Manheim is the world’s biggest vehicle-auction company. Customers who can’t make our auctions can still browse, bid and buy using our Simulcast mobile technology. Bidding and buying a vehicle while 30,000ft up in a plane, or ploughing a field on a tractor, are just two genuinely creative examples [of engagement]. Flowering our message with a singing satsuma might just muddy the waters… or the field.


Emma Woods Group marketing director, Merlin Entertainment


 

A more fundamental issue than poor creativity is that we don’t always appreciate the rules of engagement for this channel. Given the extreme intimacy of this medium, mobile display ads, however small, are invariably perceived to be invasive and are probably quite off-putting.

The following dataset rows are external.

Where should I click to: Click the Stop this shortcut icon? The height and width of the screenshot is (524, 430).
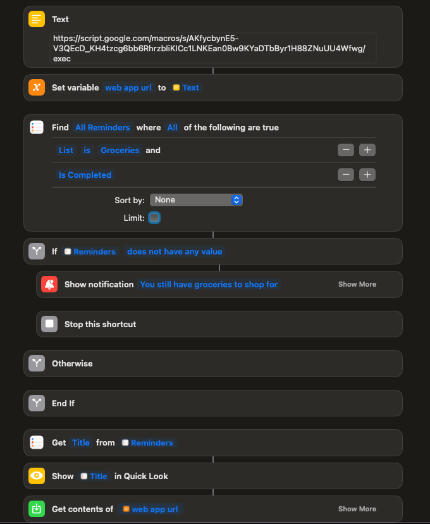pos(49,324)
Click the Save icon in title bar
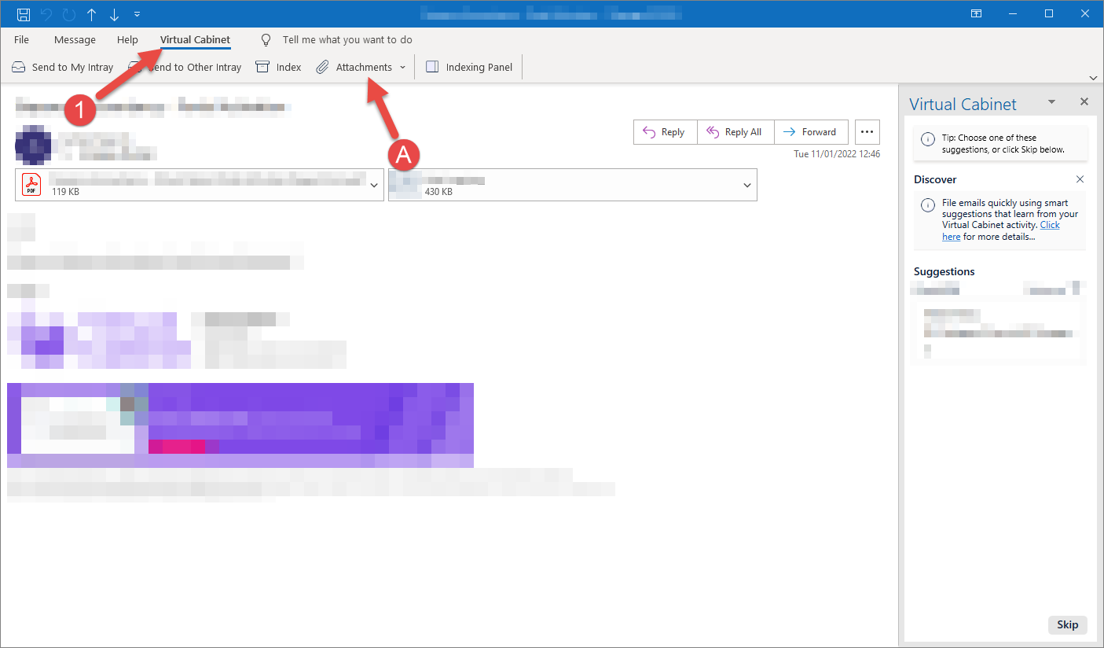This screenshot has height=648, width=1104. point(24,14)
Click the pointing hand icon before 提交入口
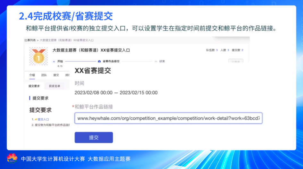 click(x=36, y=119)
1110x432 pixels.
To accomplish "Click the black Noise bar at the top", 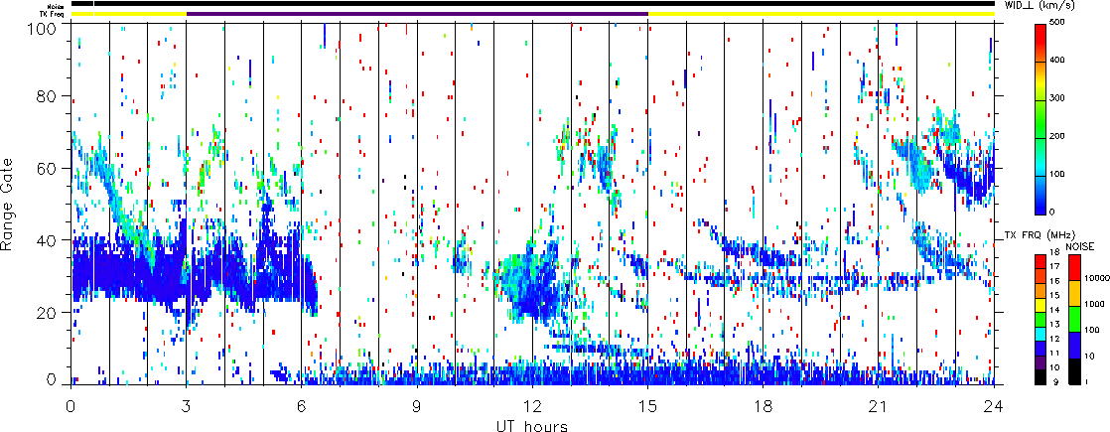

We must, therefore, start using greater subtlety to gain "permission to engage" and then join the conversation our customers are having on mobile. Some marketing teams already understand this.

Thanks to its #mycalvins campaign, Calvin Klein underwear is topping people’s shopping lists once again; and, with more than 1m Instagram followers, Triangl, a new Australian company, has British women clamouring to wear a £50 bikini made from wetsuit material. Trailblazing work like this demonstrates beyond any doubt the incredible impact that strong creativity can have.


Jon Davie Managing director, Zone


 @jondavie

Never mind creativity, too many brands are failing with the basics
of mobile marketing – websites that aren’t optimised for mobile, emails that don’t render properly, func-tionality that just doesn’t work.  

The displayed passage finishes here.